- ASSIGNED TASK:
Word for word, copy out the data below, omitting pictures.

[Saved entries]
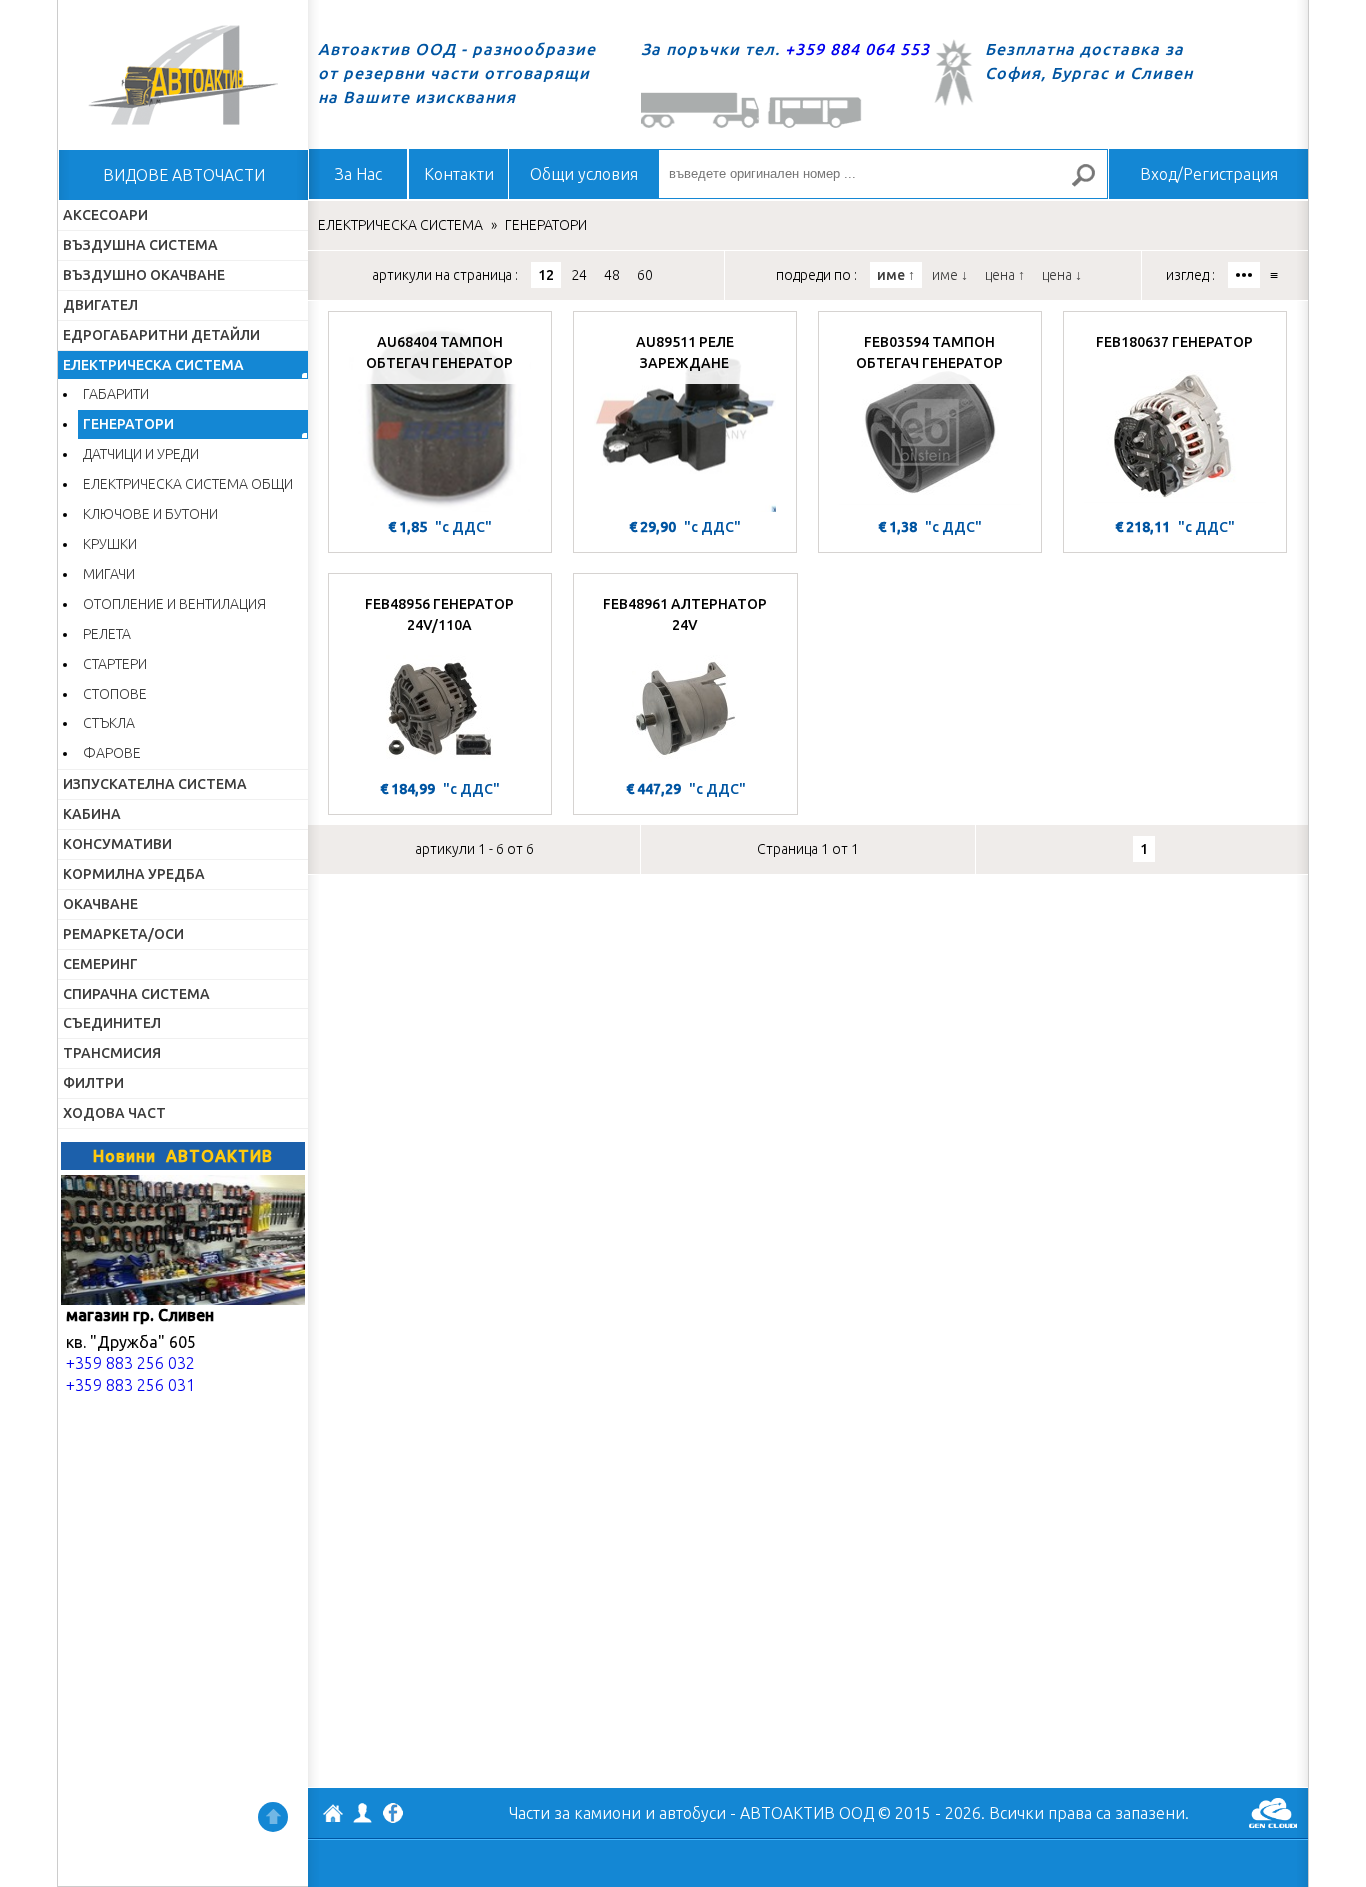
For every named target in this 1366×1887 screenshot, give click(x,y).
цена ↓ (1062, 275)
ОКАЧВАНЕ (100, 904)
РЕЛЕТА (107, 634)
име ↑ (896, 275)
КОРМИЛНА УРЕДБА (134, 874)
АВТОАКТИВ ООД (333, 1816)
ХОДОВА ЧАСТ (114, 1113)
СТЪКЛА (109, 723)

- TASK RESULT:
For every named target in this 1366×1887 screenshot, give click(x,y).
цена ↓ (1062, 275)
ОКАЧВАНЕ (100, 904)
РЕЛЕТА (107, 634)
име ↑ (896, 275)
КОРМИЛНА УРЕДБА (134, 874)
АВТОАКТИВ ООД (333, 1816)
ХОДОВА ЧАСТ (114, 1113)
СТЪКЛА (109, 723)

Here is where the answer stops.